Бродский уже знал о вас от Лоуэлла и читал некоторые из ваших стихотворений. Читали ли вы Бродского до этой встречи?
Я слышал о процессе[413]. Думаю, я видел пингвиновское издание[414].В то время я прочитал кое-что из русской поэзии.
Что вы находите особенно привлекательным в русской поэзии?

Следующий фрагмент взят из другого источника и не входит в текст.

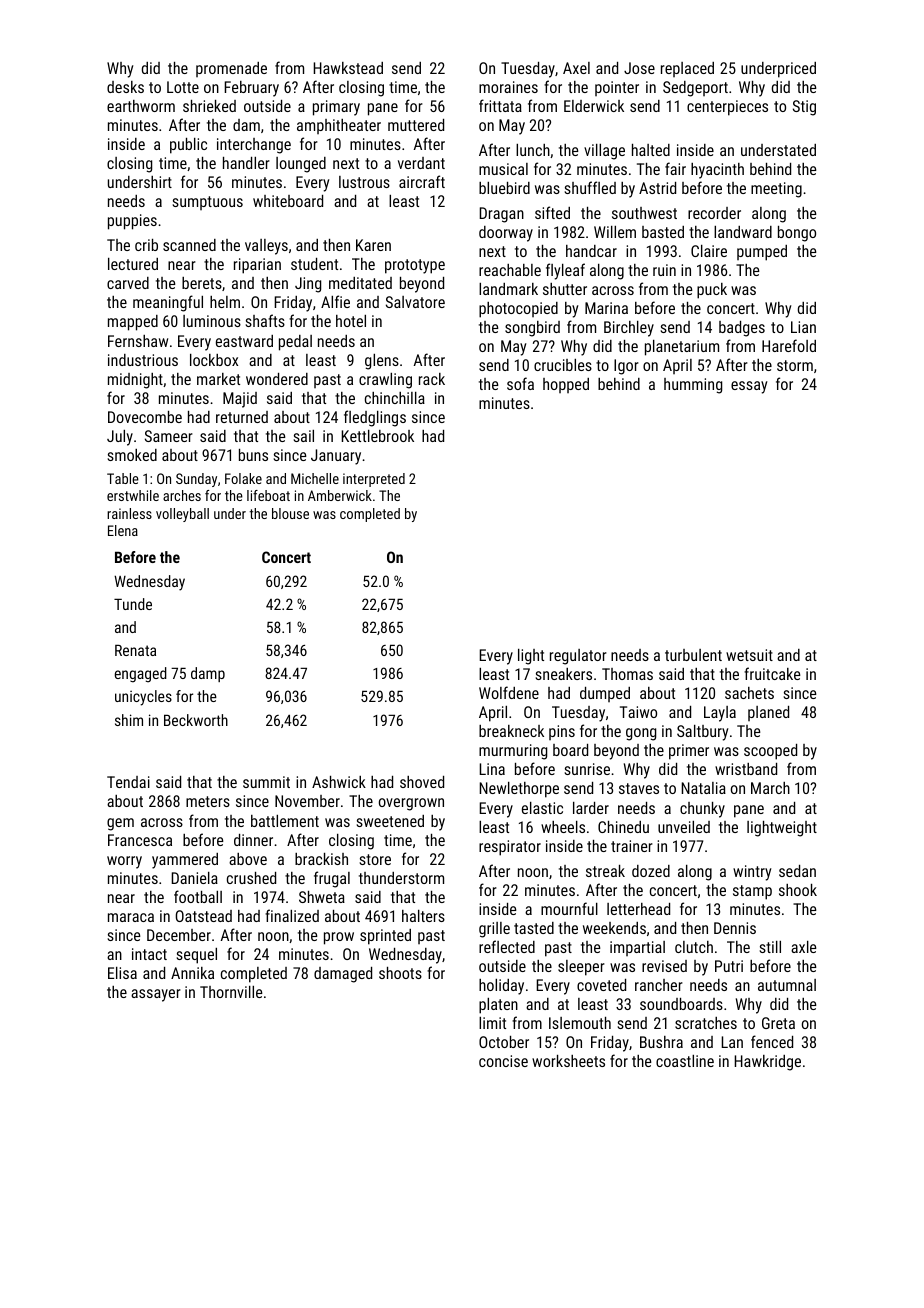 The height and width of the document is (1308, 924). Describe the element at coordinates (253, 840) in the document. I see `dinner` at that location.
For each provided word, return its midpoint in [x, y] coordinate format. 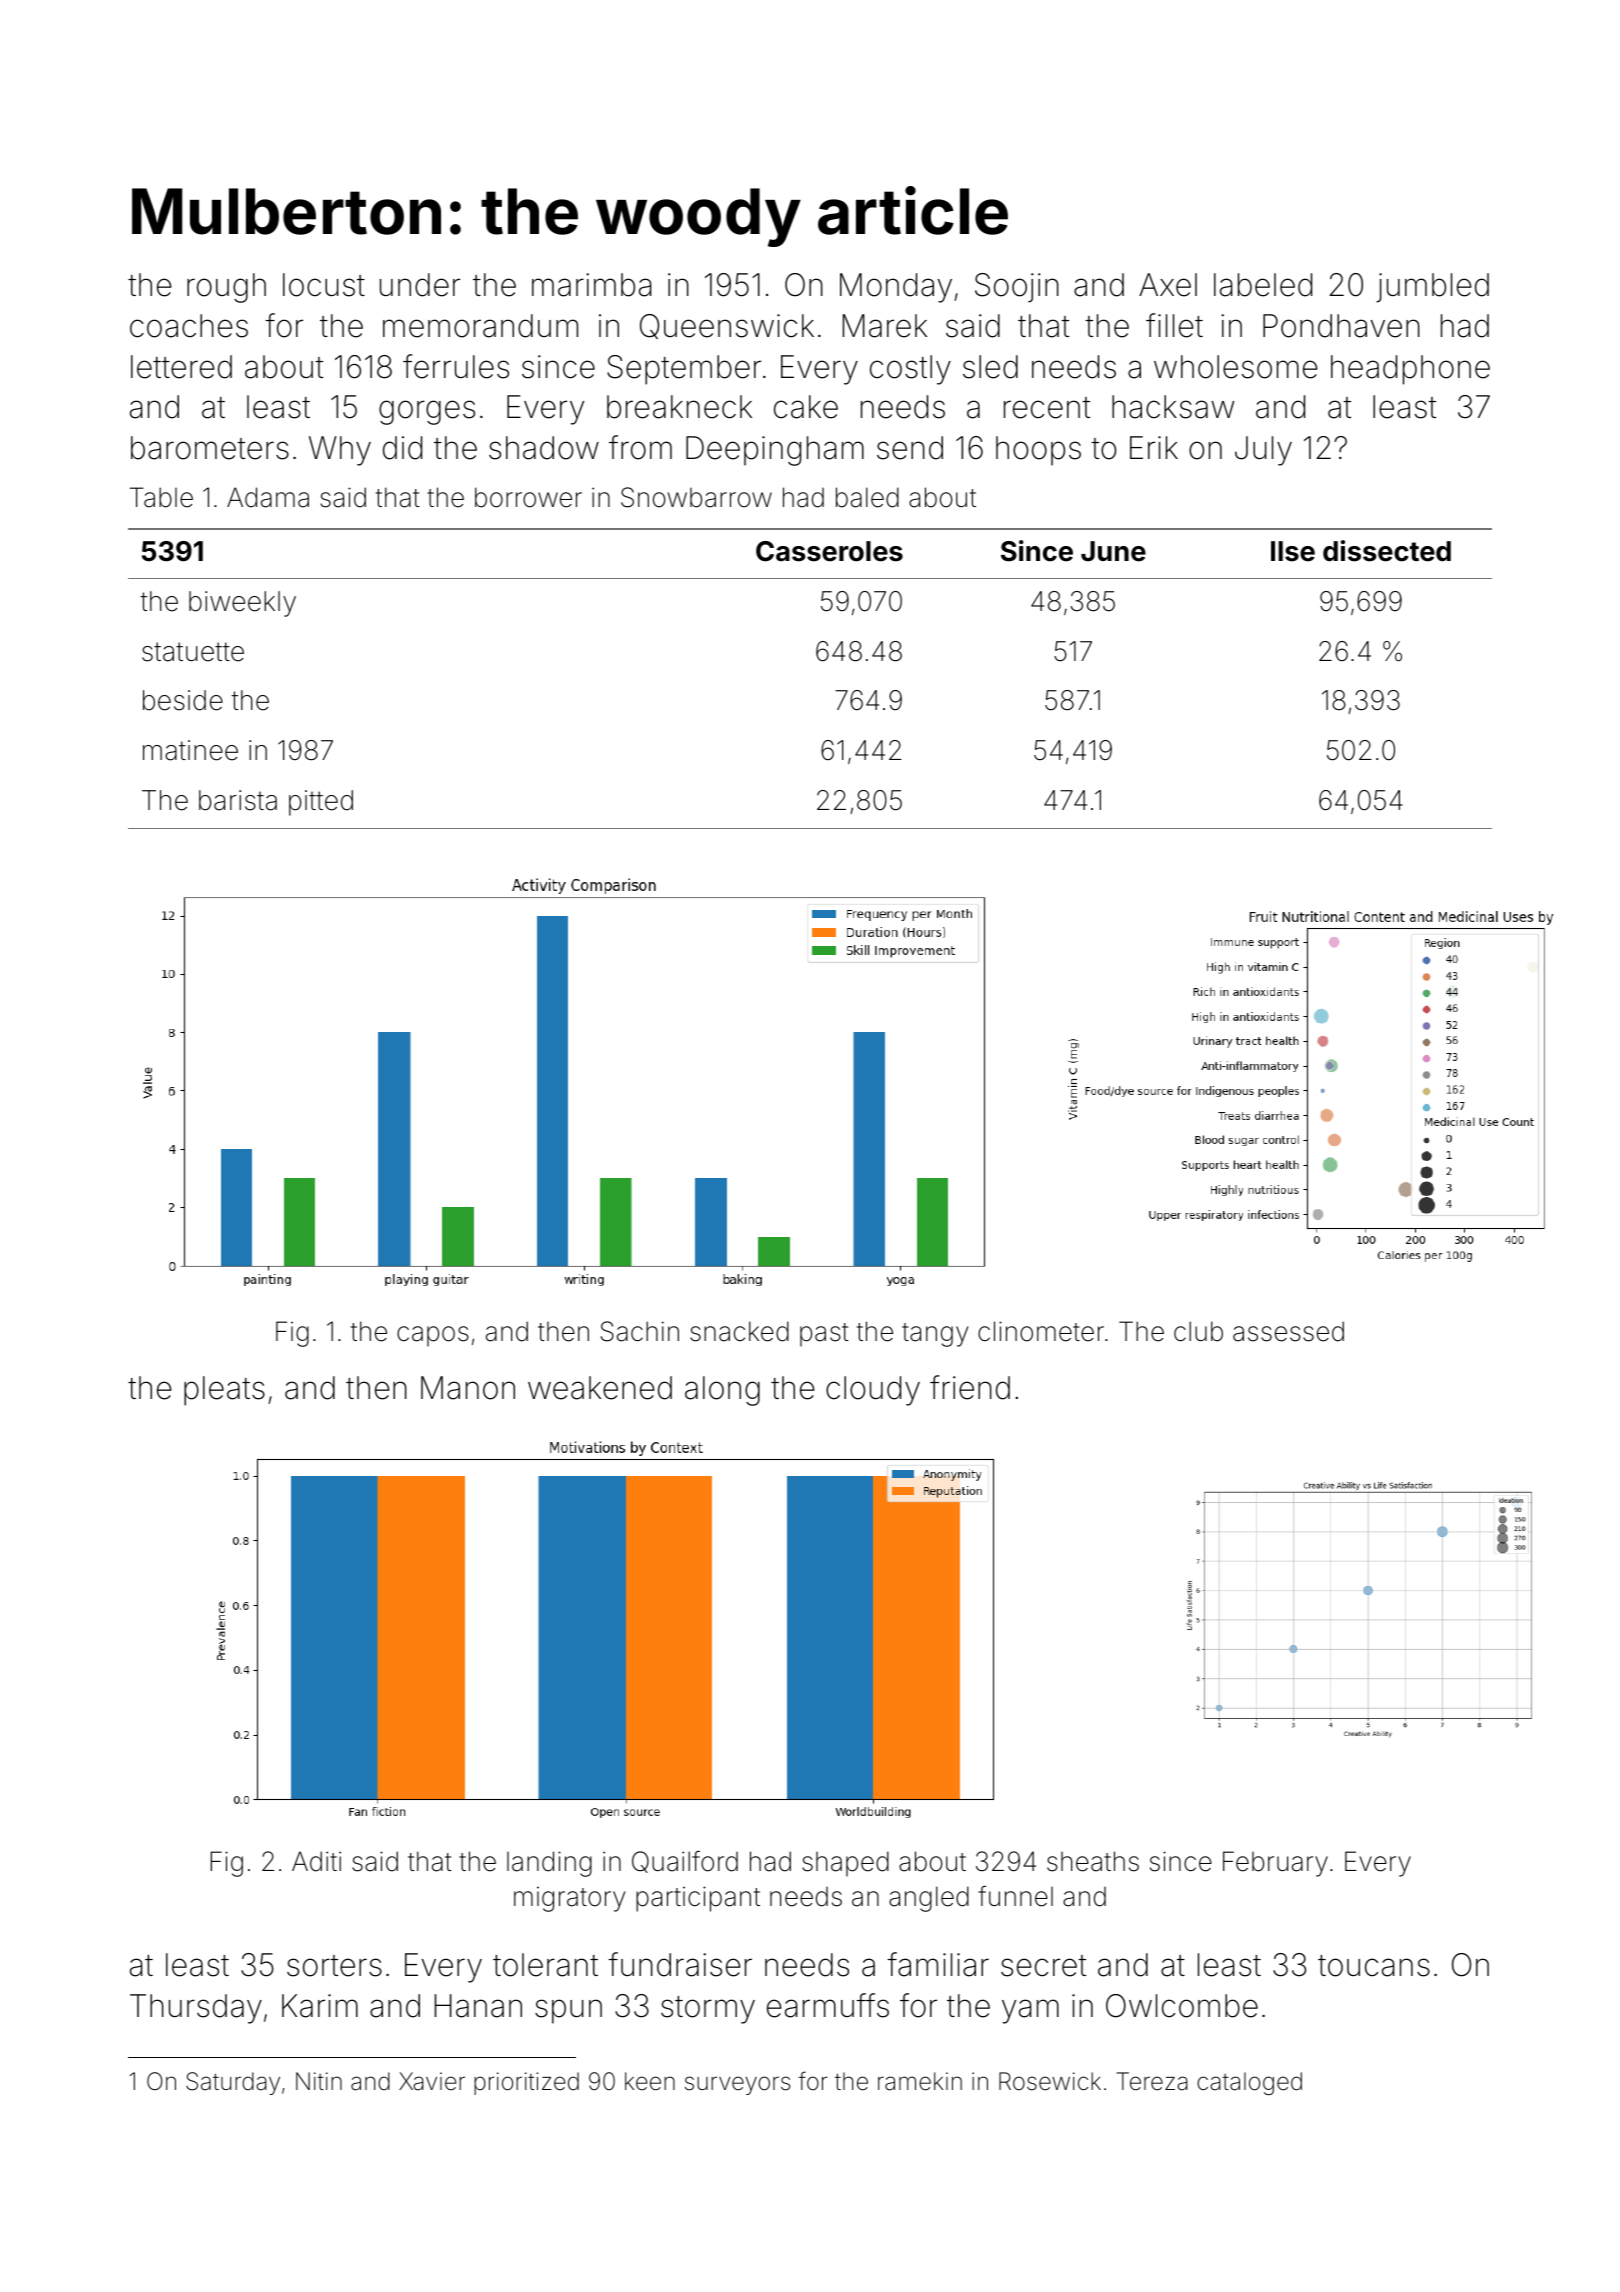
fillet [1174, 325]
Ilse [1293, 551]
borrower [528, 497]
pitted [321, 803]
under [420, 285]
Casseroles [829, 551]
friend [970, 1387]
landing [549, 1864]
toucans [1374, 1966]
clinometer [1041, 1331]
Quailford [685, 1862]
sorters [334, 1966]
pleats [224, 1391]
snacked [739, 1331]
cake [806, 407]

Русская поэзия, в особенности современная русская поэзия представляется мне непочатым краем работы, почти дебрями, в том смысле, что я не могу продраться к ней сквозь переводы. Конечно же, я знаю Пастернака, но большинство переводов Пастернака ужасающе упрощены, за исключением выполненных Лоуэллом. Лоуэлловского Пастернака я очень люблю. Потом, конечно, я читал "Охранную грамоту", которая превосходна как проза. Я многого не знаю у Цветаевой; я прочитал, опять-таки в переводе, кое-что из Ахматовой. Препятствие всегда заключается в переводе. Все, что было очень, очень сильным — становится сентиментальностью, и это очень рискованно для такого писателя, как Пастернак, который не страшится чувствительности, нежности и тому подобного. Но потом, когда это переводится на английский, мучительность становится слащавостью, которой изначально не было, и это тяжело. Ахматова воспринимается ошибочно по тем же причинам. Как правило, вы не можете отделить русскую поэзию от русской биографии; другими словами, Ахматова потому удостаивается внимания, что ее сын был в заключении, Цветаева — по причине ее самоубийства. Я имею в виду и остальных, например Есенина.